§ **Work instructions**: Find the string "agent" in the data, and copy out each line that has it.
===============
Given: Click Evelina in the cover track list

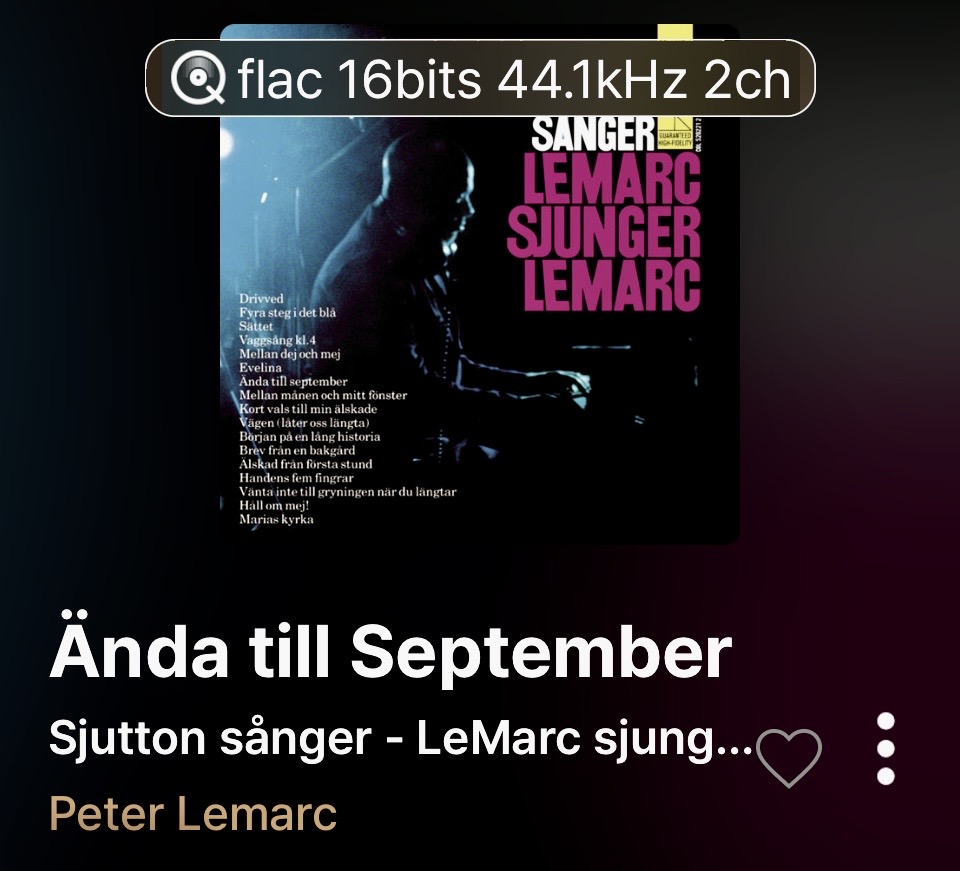Looking at the screenshot, I should 260,368.
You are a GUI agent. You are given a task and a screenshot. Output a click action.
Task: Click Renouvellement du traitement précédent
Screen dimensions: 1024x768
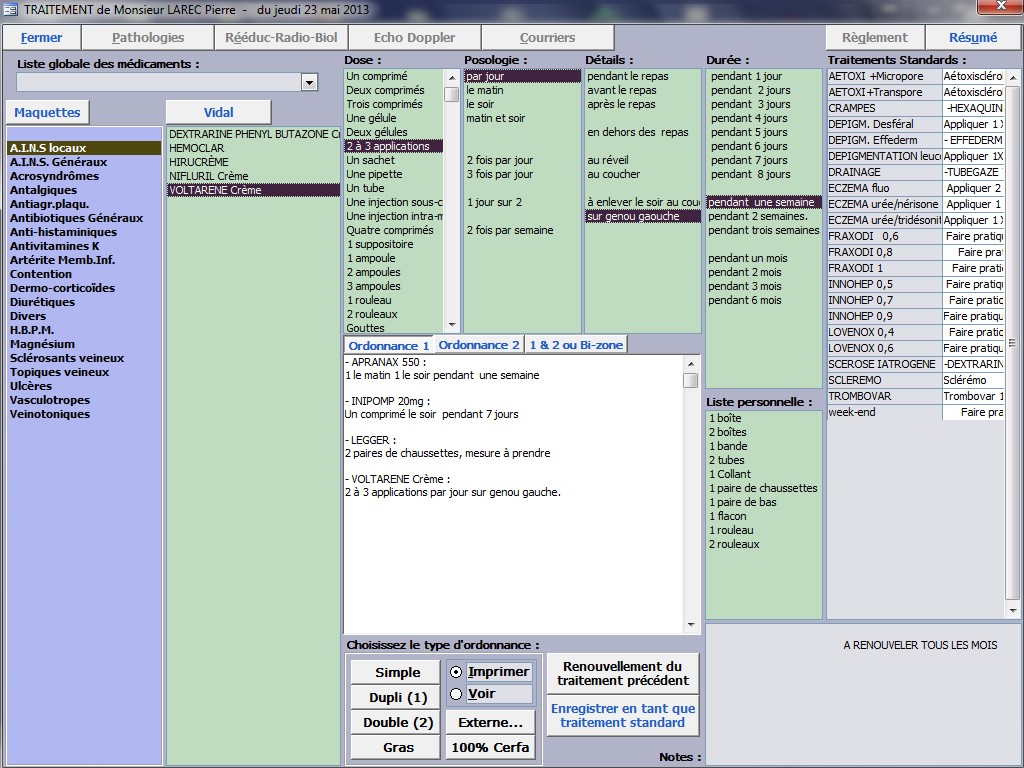point(622,673)
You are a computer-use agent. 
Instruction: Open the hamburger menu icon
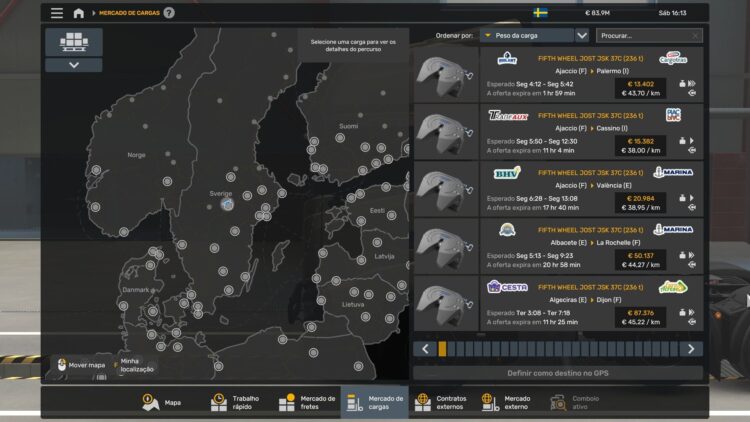pyautogui.click(x=57, y=13)
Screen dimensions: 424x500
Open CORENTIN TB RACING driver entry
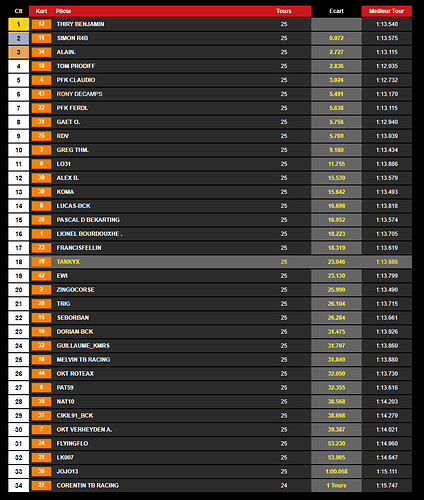(x=88, y=485)
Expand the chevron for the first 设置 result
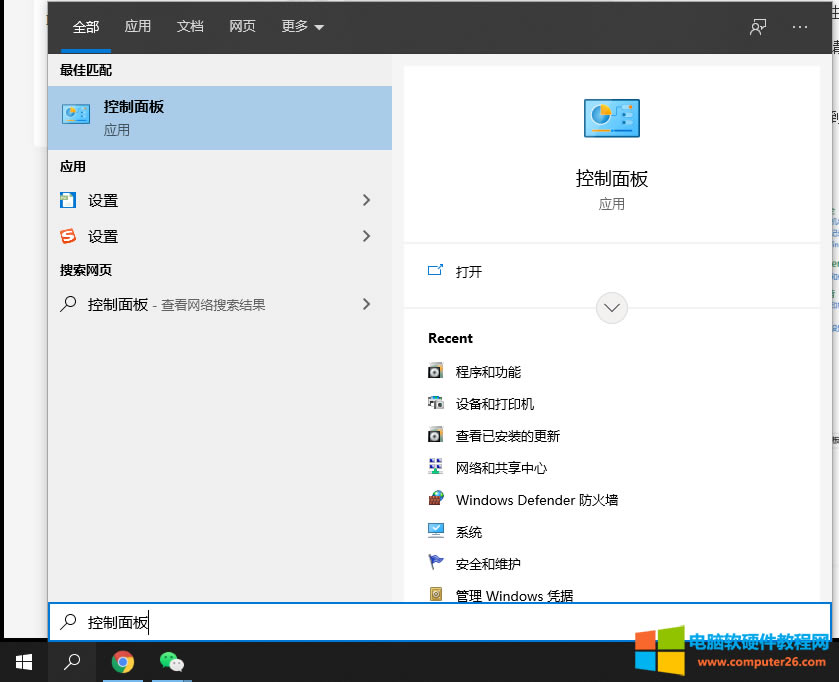 [x=366, y=200]
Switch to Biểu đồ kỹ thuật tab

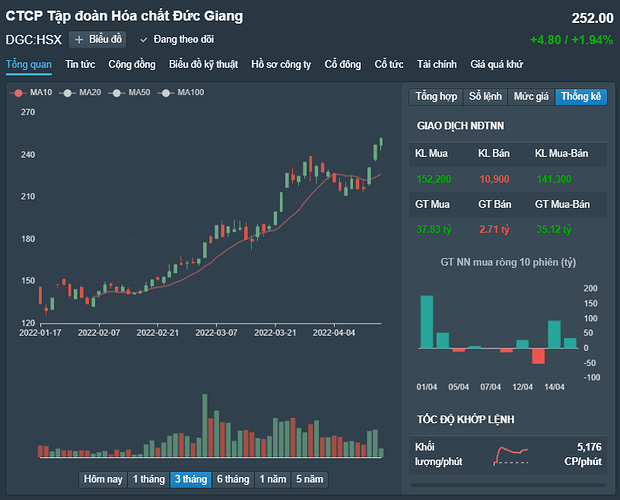click(x=203, y=64)

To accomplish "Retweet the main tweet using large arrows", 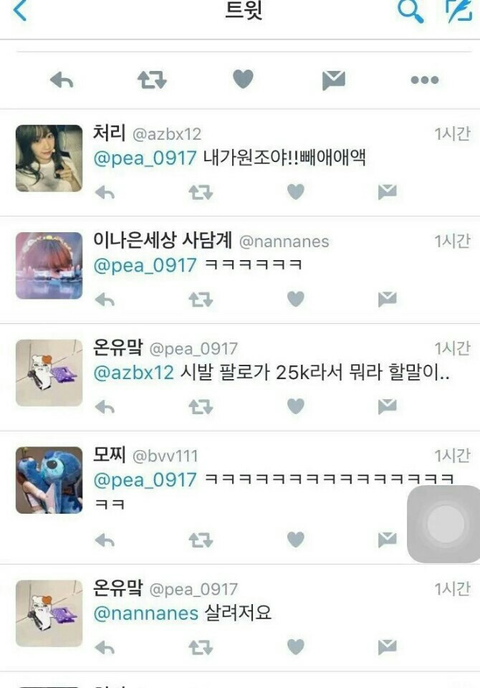I will [152, 80].
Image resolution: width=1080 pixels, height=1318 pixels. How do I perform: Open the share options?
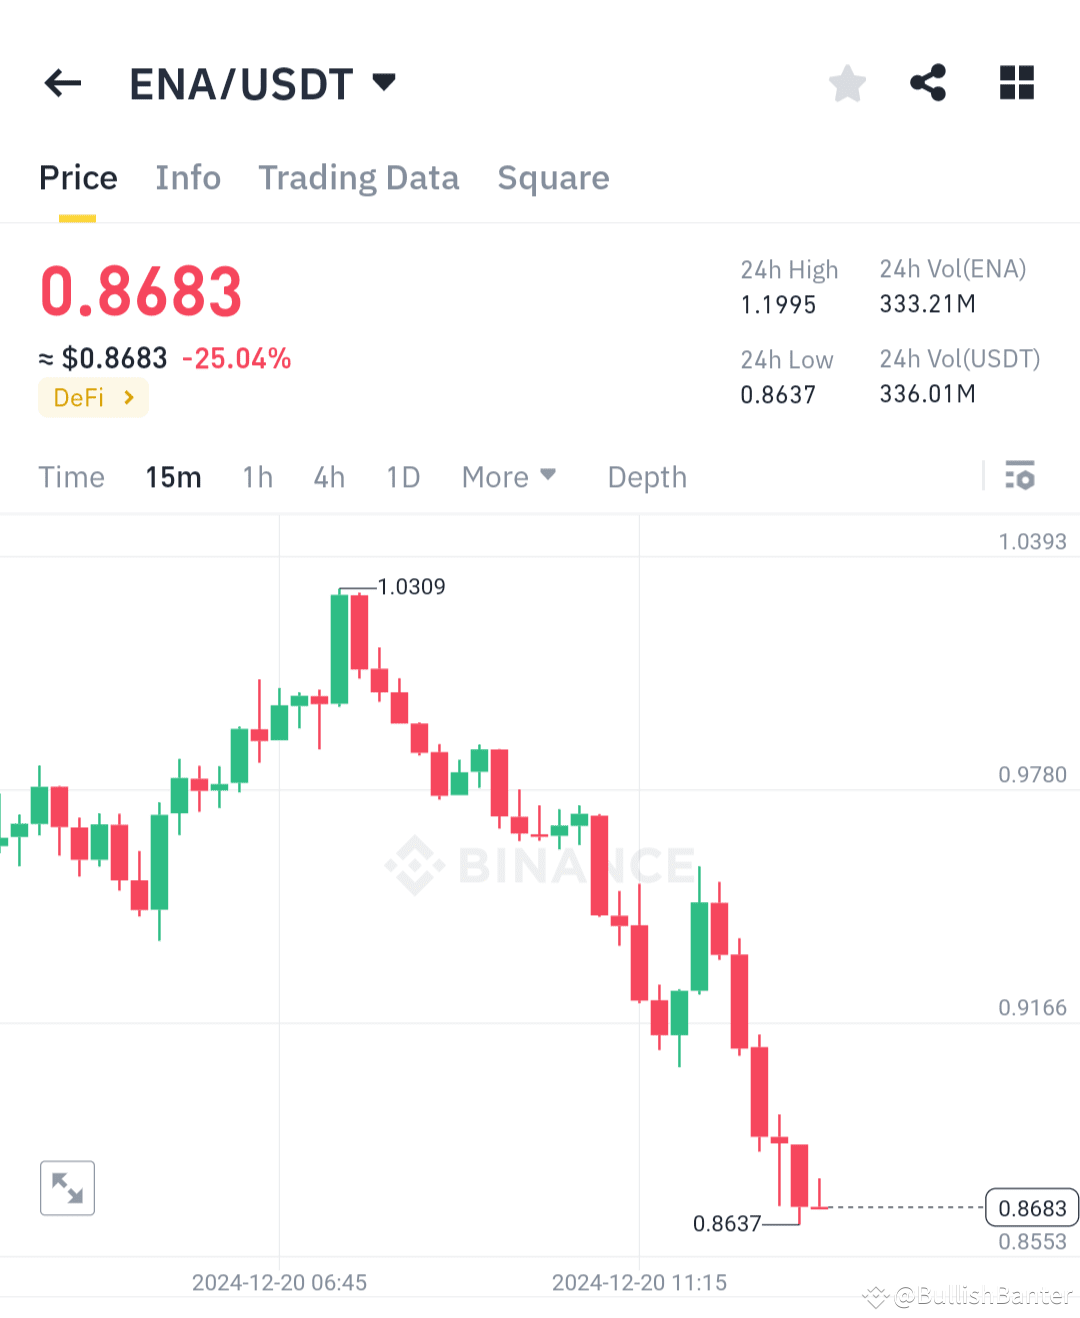coord(927,83)
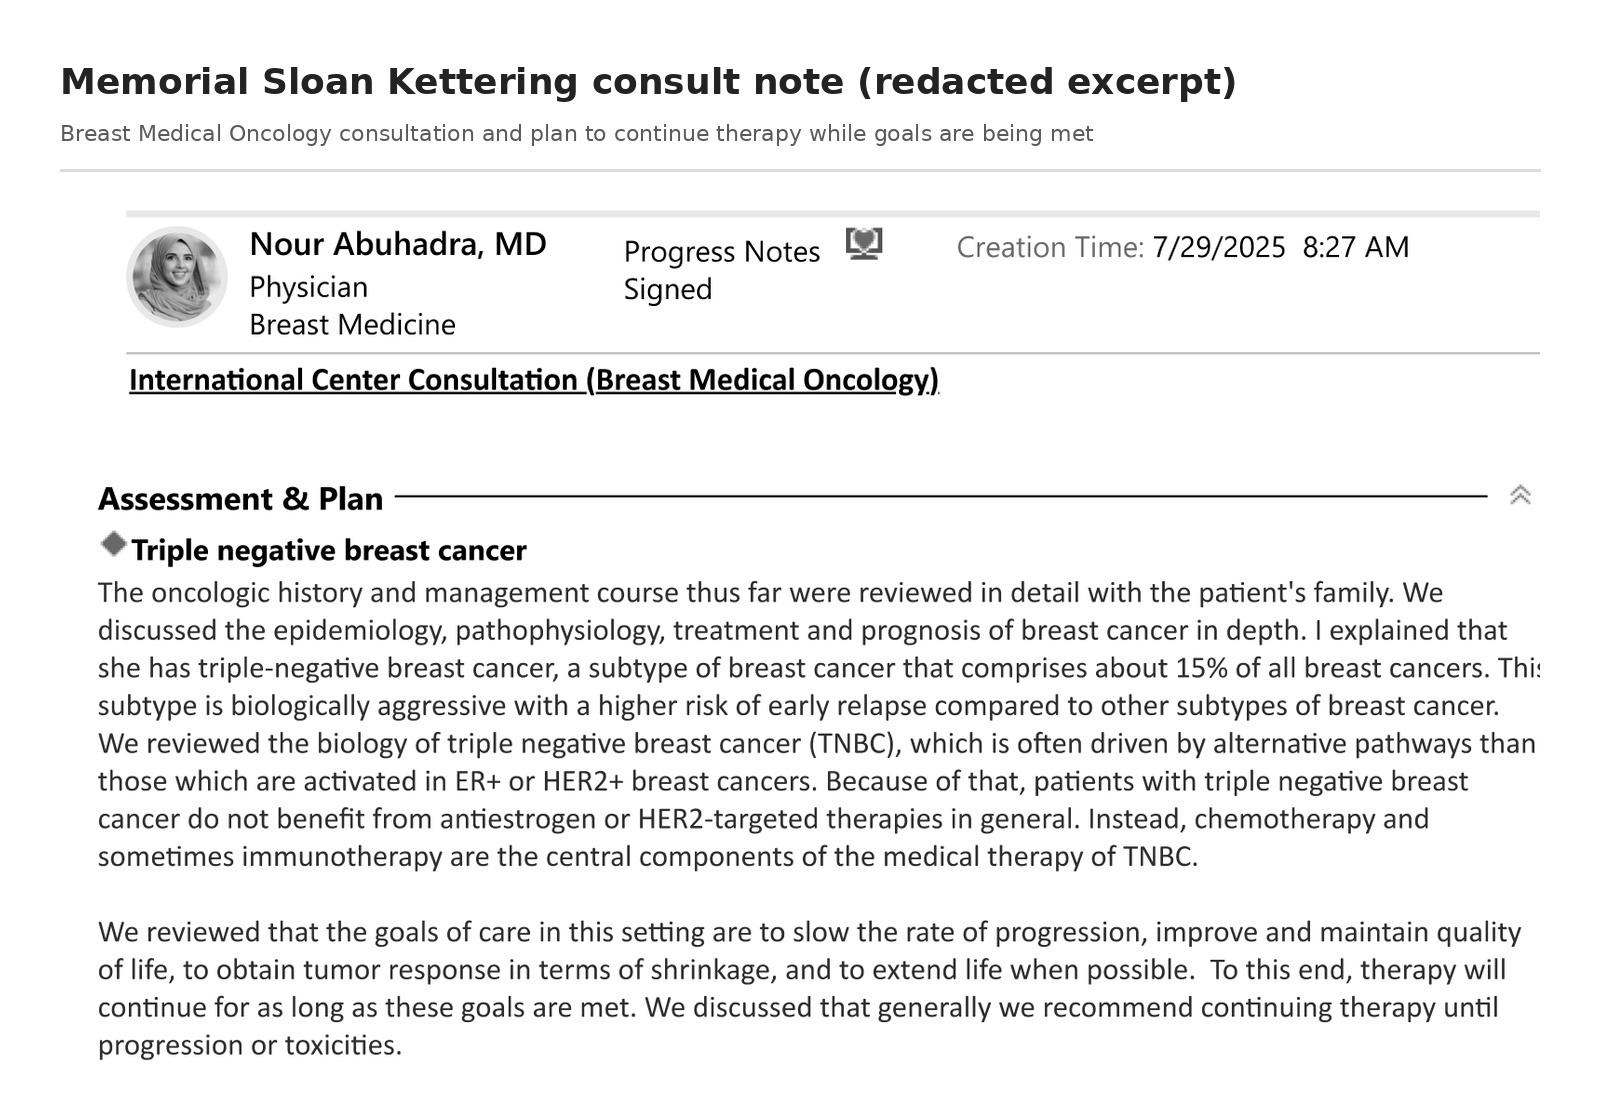Click the monitor icon beside Progress Notes
1600x1116 pixels.
864,243
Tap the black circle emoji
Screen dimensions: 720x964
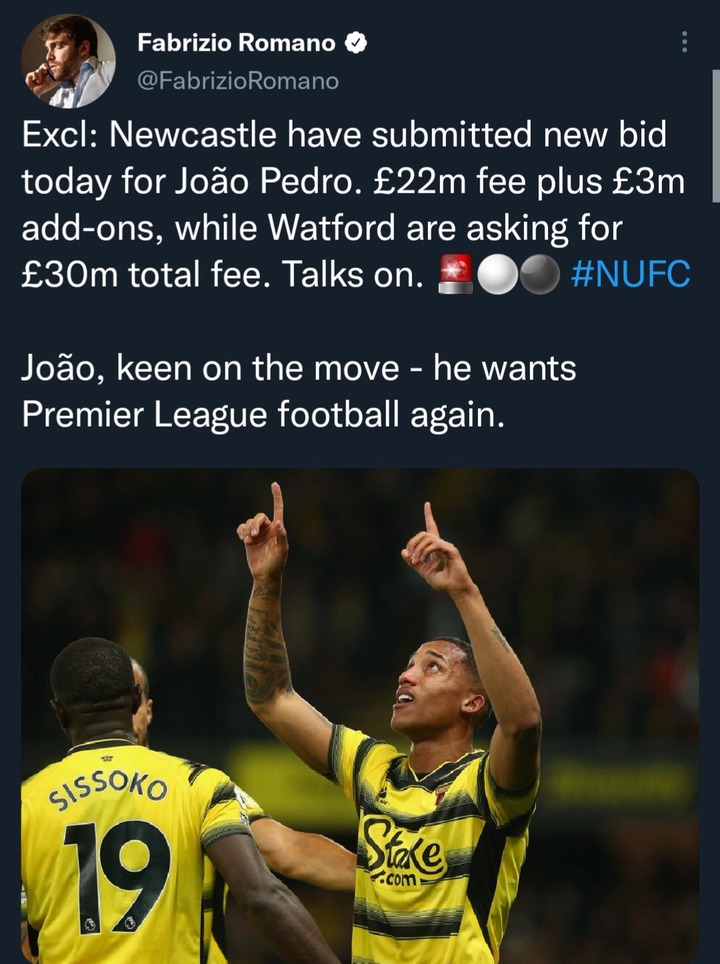pyautogui.click(x=540, y=274)
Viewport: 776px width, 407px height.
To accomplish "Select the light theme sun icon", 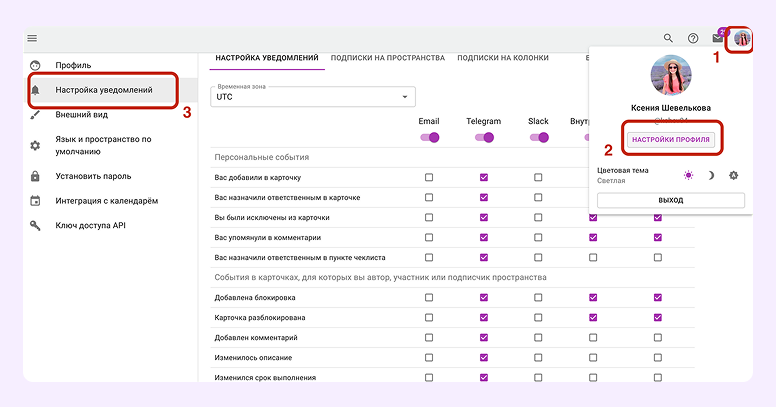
===============
§ **Task output**:
You are a GUI agent. You are given a task and a screenshot. Output a click action.
You are a computer-use agent. 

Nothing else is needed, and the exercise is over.